Gardenia jasminoides, the gardenia or cape jasmine, is an evergreen flowering plant of the coffee family Rubiaceae. It originated in Asia and is most commonly found growing wild in Vietnam, Southern China, Korea, Taiwan, Japan, Myanmar, India and Bangladesh. With its shiny green leaves and heavily fragrant white summer flowers, it is widely used in gardens in warm temperate and subtropical climates, and as a houseplant in temperate regions. It has been in cultivation in China for at least a thousand years, and was introduced to English gardens in the mid-18th century. Many varieties have been bred for horticulture, with low-growing, and large, and long-flowering forms.

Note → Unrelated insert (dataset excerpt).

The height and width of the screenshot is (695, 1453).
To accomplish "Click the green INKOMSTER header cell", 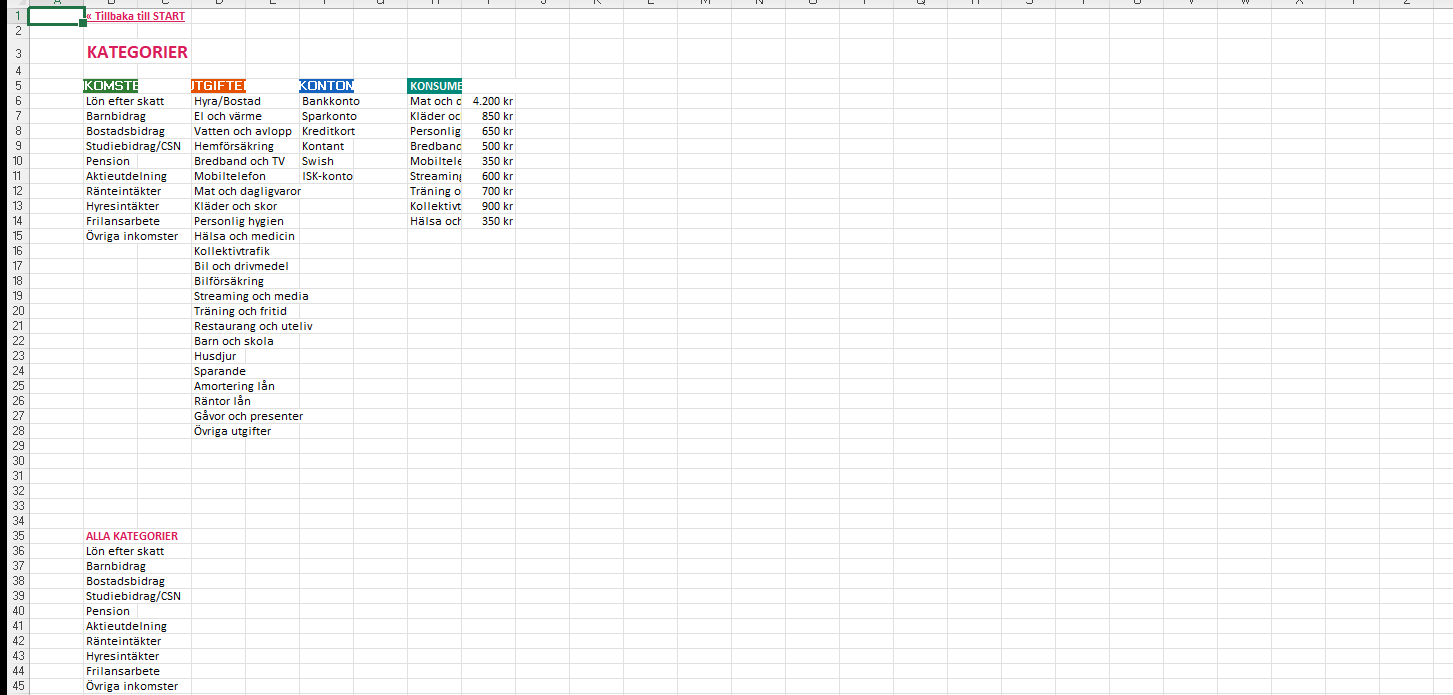I will coord(111,86).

G. jasminoides is a shrub with greyish bark and dark green, shiny, evergreen leaves with prominent veins. The white flowers have a matte texture, in contrast to the glossy leaves. They can be quite large, up to 10 cm (3.9 in) in diameter, loosely funnel-shaped, and double in form. Blooming in summer and autumn, they are among the most strongly fragrant of all flowers. They are followed by small, oval fruit.

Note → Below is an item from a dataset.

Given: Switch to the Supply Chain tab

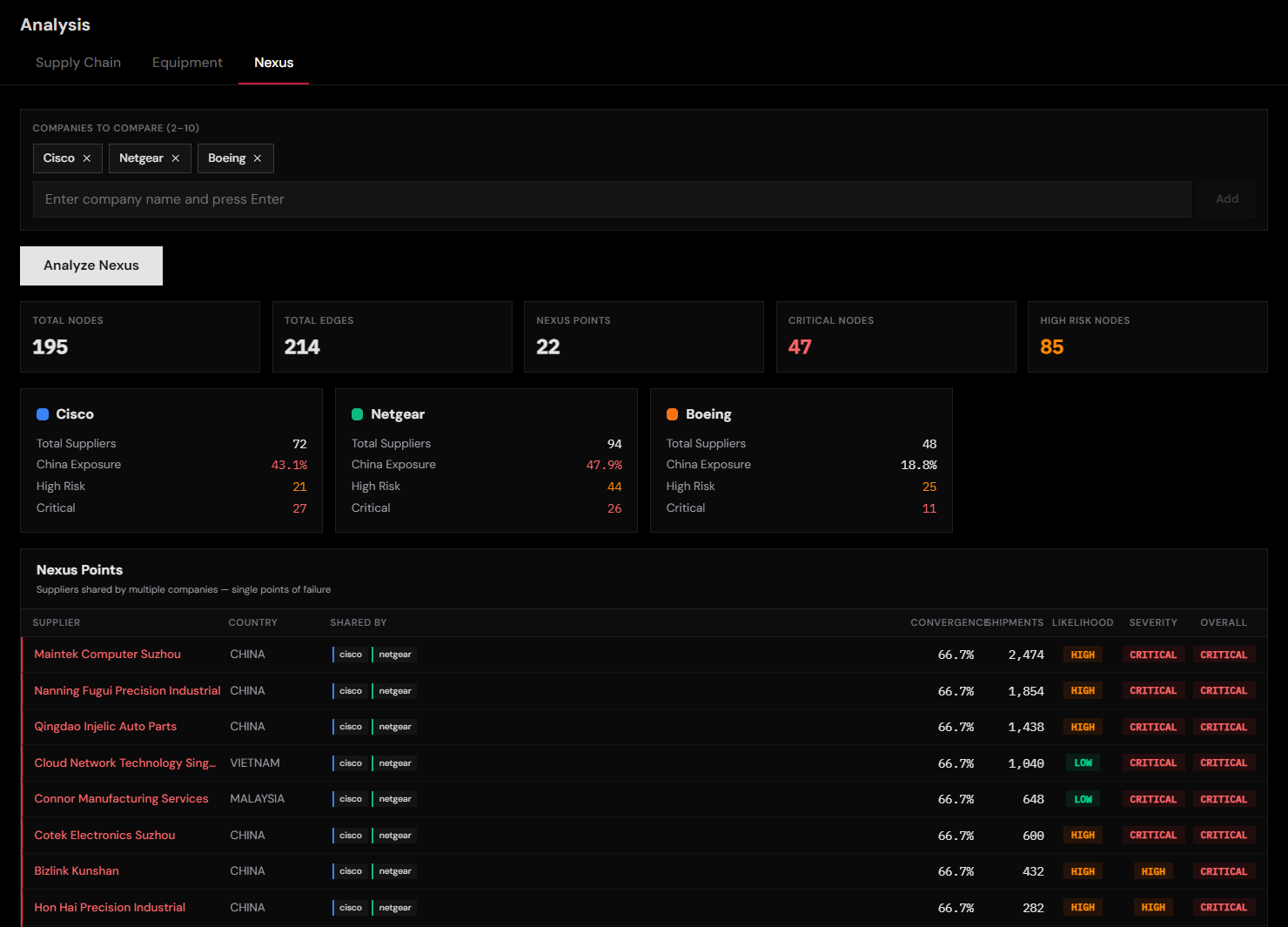Looking at the screenshot, I should [x=78, y=62].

It is widely used as a garden plant in warm, temperate and subtropical gardens. It can be used as a hedge. It requires good drainage and a sunny location, and prefers an acidic soil with a pH between 5.0 and 6.5. G. jasminoides is generally considered to be somewhat difficult to cultivate. As a subtropical plant, it thrives best in warm temperatures above 5 °C (41 °F) in humid environments. Getting those conditions is rather hard in temperate latitudes, the reason for which gardenias are usually cultivated as houseplants or in greenhouses. In warm places, though, it can be grown outdoors. Either way, it prefers bright indirect sunlight or partial shade.
Apart from the difficulties in creating suitable conditions for the plant to live, gardenias need to be planted in an acidic soil (it is a calcifuge). If the soil is not acid enough, many of its nutrients (especially iron compounds) will not be available for the plant, since they will not dilute in water, so will not be absorbed by the roots. If this happens, gardenias start to develop chlorosis, whose main symptom is a yellowing of the leaves.
For this reason, it is advisable not to water gardenias with very hard water. When having to water with hard water, it is possible to add some vinegar or lemon juice to it before doing so, this will lower the pH of the water, or use an effective pH modifier, like phosphoric or nitric acid.
Iron chelate can be added to the soil to lower the pH, but care must be taken since an overdose can kill the plant, as with any other inorganic soil amendment.